Kini mobil Edgar sudah menyusuri jalanan kota. Di tengah perjalanan tiba-tiba ponselnya bergetar.
Drett.... Drettt.... Drettt......
Edgar mengambil ponsel dari dalam sakunya dan langsung menyambungkan ke audio connectivity mobil.
"Ini aku Bara!" ucapnya di sebrang telpon.
"Ada apa?" tanya Edgar.
"Kau dimana? Apa kau sedang di jalan?" tanya Bara asal menebak.
"Ya di jalan! Kenapa?" Edgar fokus menyetir sambil melihat ke kaca spion sampingnya.
"Kemana? Apa kau mau pergi ke markas?" tanya Bara lagi.
"Tidak... Aku mau pergi ke coffe shop."
"Aku ikut, jemput aku dan Ernest di markas." Perintahnya dengan santai di sebrang telpon sana.
"Berani-beraninya menyuruhku untuk menjemput kalian." Ucap Edgar dengan nada sedikit tinggi.
Bara terkekeh mendengar ucapan Edgar. "Tidak, bukan begitu. Mobil yang ada di markas...." Jelasnya terpotong.
"Aku segera kesana!" Edgar mematikan sambungan telpon, dan kembali meletakkan ponsel ke dalam sakunya.
Bara Terkekeh. "Dia itu sangat aneh. Walaupun dia kesal dan nada tinggi tapi tetap mau menjemput ke markas." Menggelengkan kepala.
Edgar mulai melajukan mobilnya, tiba-tiba ada seseorang yang lewat menyebrang jalan. Membuat Edgar langsung menginjak remnya dengan cepat.
Ciiiiittttt........
karena mobil Edgar terlalu kencang sehingga suara ban mobilnya terdengar, bahkan berbekas di tanah aspal. Membuat orang yang ada di depan mobilnya terkejut.
Edgar memukul stang mobil. "Sial." Ia melepaskan seat belt lalu pergi keluar.
Terlihat ada seorang wanita yang sedang terduduk di depan sana.
Edgar menutup pintunya dengan keras.

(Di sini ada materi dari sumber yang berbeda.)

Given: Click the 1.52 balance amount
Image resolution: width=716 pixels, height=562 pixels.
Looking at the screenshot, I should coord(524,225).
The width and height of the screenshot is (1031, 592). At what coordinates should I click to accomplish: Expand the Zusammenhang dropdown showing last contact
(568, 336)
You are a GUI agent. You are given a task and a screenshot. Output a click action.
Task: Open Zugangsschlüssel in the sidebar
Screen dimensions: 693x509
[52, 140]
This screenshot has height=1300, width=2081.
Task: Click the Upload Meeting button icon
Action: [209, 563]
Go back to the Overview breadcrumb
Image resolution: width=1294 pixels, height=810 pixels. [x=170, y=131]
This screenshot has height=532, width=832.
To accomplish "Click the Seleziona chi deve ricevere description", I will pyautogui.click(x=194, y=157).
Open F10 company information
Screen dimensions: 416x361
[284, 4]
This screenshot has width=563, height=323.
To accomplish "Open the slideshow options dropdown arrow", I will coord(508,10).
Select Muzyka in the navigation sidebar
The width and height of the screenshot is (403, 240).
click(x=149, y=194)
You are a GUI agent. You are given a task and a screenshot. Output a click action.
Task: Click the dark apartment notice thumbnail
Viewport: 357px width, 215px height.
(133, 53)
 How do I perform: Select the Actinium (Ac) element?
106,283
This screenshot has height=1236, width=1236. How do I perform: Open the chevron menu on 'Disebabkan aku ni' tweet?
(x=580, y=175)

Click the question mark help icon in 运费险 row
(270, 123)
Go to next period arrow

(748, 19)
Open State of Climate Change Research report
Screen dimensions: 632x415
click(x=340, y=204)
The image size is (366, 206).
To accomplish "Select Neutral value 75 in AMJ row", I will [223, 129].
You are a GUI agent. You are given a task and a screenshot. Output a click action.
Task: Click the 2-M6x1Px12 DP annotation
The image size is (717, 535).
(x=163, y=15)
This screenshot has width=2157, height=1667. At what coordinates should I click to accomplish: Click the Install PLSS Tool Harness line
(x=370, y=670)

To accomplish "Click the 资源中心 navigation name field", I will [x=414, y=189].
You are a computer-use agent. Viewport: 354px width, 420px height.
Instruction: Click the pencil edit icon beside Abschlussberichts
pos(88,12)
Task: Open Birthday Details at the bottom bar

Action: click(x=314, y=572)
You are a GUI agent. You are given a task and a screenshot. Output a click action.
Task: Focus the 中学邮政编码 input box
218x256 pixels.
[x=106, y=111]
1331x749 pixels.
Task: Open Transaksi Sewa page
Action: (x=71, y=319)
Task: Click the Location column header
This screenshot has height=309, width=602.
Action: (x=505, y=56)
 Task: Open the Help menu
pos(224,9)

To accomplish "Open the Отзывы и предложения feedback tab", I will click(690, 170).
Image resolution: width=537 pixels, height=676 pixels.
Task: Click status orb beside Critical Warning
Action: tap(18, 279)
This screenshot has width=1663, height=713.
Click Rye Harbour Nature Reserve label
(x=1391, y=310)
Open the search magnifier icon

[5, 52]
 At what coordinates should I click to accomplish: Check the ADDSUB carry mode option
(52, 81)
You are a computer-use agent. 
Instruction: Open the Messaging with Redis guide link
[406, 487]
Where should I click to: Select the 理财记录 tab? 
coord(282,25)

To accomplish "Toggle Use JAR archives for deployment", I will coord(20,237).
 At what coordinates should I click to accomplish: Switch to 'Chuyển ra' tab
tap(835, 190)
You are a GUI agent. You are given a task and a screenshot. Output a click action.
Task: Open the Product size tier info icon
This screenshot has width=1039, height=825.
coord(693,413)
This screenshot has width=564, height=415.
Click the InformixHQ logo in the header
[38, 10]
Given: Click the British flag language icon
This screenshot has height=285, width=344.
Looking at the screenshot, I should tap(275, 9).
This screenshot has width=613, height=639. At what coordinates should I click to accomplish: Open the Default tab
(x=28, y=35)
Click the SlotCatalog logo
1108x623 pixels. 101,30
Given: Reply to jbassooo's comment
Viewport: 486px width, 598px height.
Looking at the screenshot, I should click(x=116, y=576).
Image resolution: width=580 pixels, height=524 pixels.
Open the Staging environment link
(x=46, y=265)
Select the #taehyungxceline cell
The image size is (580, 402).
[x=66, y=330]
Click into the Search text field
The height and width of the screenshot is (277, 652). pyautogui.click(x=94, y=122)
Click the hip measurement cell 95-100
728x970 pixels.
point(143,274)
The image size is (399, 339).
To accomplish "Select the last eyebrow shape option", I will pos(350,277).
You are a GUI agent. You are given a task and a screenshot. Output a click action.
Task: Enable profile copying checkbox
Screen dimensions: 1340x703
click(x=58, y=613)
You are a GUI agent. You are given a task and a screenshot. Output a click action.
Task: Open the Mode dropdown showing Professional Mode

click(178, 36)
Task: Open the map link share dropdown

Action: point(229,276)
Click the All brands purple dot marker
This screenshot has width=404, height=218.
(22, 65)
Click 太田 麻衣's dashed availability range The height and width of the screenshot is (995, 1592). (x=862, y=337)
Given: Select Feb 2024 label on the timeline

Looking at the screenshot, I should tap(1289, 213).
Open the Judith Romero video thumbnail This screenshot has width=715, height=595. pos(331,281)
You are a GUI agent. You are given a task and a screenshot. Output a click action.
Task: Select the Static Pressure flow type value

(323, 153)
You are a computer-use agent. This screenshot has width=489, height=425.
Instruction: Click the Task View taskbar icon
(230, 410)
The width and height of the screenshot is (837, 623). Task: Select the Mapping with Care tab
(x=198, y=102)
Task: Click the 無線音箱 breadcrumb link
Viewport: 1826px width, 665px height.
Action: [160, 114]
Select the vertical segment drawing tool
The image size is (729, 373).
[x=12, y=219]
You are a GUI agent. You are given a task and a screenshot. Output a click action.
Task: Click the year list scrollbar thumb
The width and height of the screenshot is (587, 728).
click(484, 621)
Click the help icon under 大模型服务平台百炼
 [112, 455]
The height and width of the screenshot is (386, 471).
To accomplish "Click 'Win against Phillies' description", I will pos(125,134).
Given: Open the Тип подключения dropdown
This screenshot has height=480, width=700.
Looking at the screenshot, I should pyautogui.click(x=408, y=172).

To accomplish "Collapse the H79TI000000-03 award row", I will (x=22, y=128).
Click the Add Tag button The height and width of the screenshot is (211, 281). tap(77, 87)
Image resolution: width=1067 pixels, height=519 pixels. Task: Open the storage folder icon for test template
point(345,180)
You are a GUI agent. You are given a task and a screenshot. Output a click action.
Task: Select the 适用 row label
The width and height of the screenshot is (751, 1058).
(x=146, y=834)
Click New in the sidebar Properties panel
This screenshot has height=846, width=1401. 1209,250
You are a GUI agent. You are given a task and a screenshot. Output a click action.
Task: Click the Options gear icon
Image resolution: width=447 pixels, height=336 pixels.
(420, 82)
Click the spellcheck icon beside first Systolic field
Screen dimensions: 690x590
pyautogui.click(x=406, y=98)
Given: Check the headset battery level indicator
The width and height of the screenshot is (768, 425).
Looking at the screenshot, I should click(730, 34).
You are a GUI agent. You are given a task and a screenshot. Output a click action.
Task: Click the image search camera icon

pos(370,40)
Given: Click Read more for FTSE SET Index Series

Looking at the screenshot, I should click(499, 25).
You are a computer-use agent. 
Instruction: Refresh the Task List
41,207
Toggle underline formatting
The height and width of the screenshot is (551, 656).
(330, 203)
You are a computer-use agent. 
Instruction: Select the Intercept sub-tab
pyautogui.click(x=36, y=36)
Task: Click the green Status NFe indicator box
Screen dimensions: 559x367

Lalu mendekat ke arah wanita itu. "Apa kau buta?" teriaknya. "Bisa-bisanya kau nyeberang tanpa melihat kiri kanan, kalau ku tabrak mati kau!" sambungnya kesal.
"Jika kau tidak bisa menyeberang jalan tidak usah pergi kemana-mana!!!"
Wanita itu memberanikan diri untuk mendongakkan kepalanya menatap Edgar.
"Ma....maaf saya kira tadi tidak ada orang, dan saya juga tidak melihat ada mobil anda. Mungkin karena anda terlalu laju membawa mobilnya." Jawab Moon Ae-ri.
Wajah Edgar seketika berubah. Ia langsung menarik tangan wanita itu lalu membawa ke kursi belakang mobilnya dan menghempaskan badannya ke kursi itu.
"Aw." Aeri meringis kesakitan.
"Apa kau menyalahkan ku hah? Jelas-jelas yang nyeberang tidak menggunakan mata itu kau" maki Edgar sambil menuding kan jari telunjuk ke dahi Aeri.
"Maaf bukan itu maksud saya....." Menundukkan kepalanya karena takut dengan laki-laki yang ada di hadapannya.
"Apa kau mau mati?" Edgar menarik satu alisnya. "Biar ku bunuh sekarang juga." Teriaknya.
Aeri menggelengkan kepalanya. "Tidak."
Edgar menarik bagian belakang kepala Aeri. "Aku lihat...." Ucapnya, empat mata itu pun bertemu. "Kedua bola mata mu masih utuh ya?" menyeringai. "Apa aku perlu menghilangkan kedua bola mata itu sekarang juga?" mengencangkan tarikannya.
"Asal kau tahu, aku tidak membutuhkan waktu yang lama untuk menghilangkan dua bola matamu itu." Ucap Edgar membuat Aeri merinding mendengarnya.
Aeri memegang tangan Edgar. Ia berusaha melepaskan tarikan Edgar, tidak terasa air matanya turun. Karena menahan sakit akibat tarikan yang sangat keras.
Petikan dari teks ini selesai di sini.